Assigned task =>
Provide only the number of lines in the listing that contain the word "agent".

Exercise data =>
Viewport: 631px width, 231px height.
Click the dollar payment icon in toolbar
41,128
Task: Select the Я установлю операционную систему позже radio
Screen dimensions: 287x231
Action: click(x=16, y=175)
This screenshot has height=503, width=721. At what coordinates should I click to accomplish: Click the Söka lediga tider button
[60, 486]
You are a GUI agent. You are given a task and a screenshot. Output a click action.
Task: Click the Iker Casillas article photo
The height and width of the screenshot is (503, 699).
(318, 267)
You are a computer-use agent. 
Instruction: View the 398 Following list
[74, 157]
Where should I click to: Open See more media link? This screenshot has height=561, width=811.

Exercise response =>
2